Warren violates arcane rule, sparking dustup
Warren violates arcane rule, sparking dustup
WASHINGTON
Sen. Elizabeth Warren has earned a rare rebuke by the Senate for quoting Coretta Scott King on the Senate floor.
The Massachusetts Democrat ran afoul of the chamber’s arcane rules by reading a three-decade-old letter from Dr. Martin Luther King’s widow that dated to Sen. Jeff Sessions’ failed judicial nomination three decades ago.
The chamber was debating the Alabama Republican’s nomination for attorney general, with Democrats dropping senatorial niceties to oppose Sessions and Republicans sticking up for him.

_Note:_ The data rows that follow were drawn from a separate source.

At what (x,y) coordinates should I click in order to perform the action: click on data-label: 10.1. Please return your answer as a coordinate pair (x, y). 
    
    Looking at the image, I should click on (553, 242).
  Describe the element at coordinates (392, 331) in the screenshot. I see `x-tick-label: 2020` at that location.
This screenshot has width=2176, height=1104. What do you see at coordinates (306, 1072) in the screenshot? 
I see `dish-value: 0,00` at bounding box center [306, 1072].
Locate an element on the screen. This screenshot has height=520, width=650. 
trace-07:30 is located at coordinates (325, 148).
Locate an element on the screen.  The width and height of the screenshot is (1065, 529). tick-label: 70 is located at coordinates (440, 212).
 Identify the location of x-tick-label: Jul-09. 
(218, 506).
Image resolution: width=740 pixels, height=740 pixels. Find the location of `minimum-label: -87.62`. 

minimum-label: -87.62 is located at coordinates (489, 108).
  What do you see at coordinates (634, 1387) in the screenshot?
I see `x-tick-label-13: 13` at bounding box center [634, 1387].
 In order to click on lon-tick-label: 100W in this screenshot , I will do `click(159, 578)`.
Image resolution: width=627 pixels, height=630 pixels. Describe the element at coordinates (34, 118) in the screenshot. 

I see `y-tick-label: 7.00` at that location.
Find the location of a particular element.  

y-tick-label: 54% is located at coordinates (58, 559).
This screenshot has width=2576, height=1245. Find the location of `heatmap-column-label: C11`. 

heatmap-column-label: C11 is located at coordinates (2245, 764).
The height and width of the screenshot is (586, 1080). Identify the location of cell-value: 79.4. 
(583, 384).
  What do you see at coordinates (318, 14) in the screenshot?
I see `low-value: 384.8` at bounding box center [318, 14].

Allies condemn settlement law as lawsuits loom
JERUSALEM
A new Israeli law legalizing dozens of unlawfully built West Bank settlement outposts came under heavy criticism Tuesday from some of Israel’s closest allies, as local rights groups prepared to ask the Supreme Court to overturn the measure.
Amid the uproar, the Trump administration remained quiet about the law – paving the way for further possible action by emboldened Israeli hard-liners ahead of a trip to the White House by Israel’s prime minister next week.
The law was “a first step in a series of measures that we must take in order to make our presence in Judea and Samaria present for years, for decades, for ages,” Israeli Cabinet Minister Yariv Levin said, using the biblical name for the West Bank. “I do believe that our right over our fatherland is something that cannot be denied.”
The law, passed late Monday, sets out to legalize dozens of West Bank settler outposts built on privately owned Palestinian land.
Twitter broadens its campaign against hate, abuse
NEW YORK
Twitter announced Tuesday that it is expanding efforts to protect its users from abuse and harassment, the latest milestone in a broader, growing corporate campaign to crack down on online hate.
The social media giant said it has begun identifying people who have been banned for abusive behavior and it will stop them from creating new accounts. The company said its changes, which also include a new “safe search” feature, will be implemented in the coming weeks.
In July, Twitter banned conservative provocateur Milo Yiannopoulos, an editor of the right-wing news site Breitbart News, for “participating in or inciting targeted abuse of individuals.” Twitter subsequently suspended the accounts of other prominent figureheads of the “alt-right” fringe movement, an amorphous mix of racism, white nationalism, xenophobia and anti-feminism.
Gorsuch paid $3.28 million by former firm under deal
WASHINGTON
Supreme Court nominee Neil Gorsuch gave up a $1 million-a-year paycheck when he left his private law practice a decade ago for less financially rewarding work as a government lawyer and then a judge.
But he managed to do quite nicely for his first four years on the federal bench even so, earning $3.28 million in deferred payments through 2009. That was on top of the judge’s annual salary, around $200,000 at the time.
The payments resulted from an agreement Gorsuch signed when he joined the Bush administration in 2005.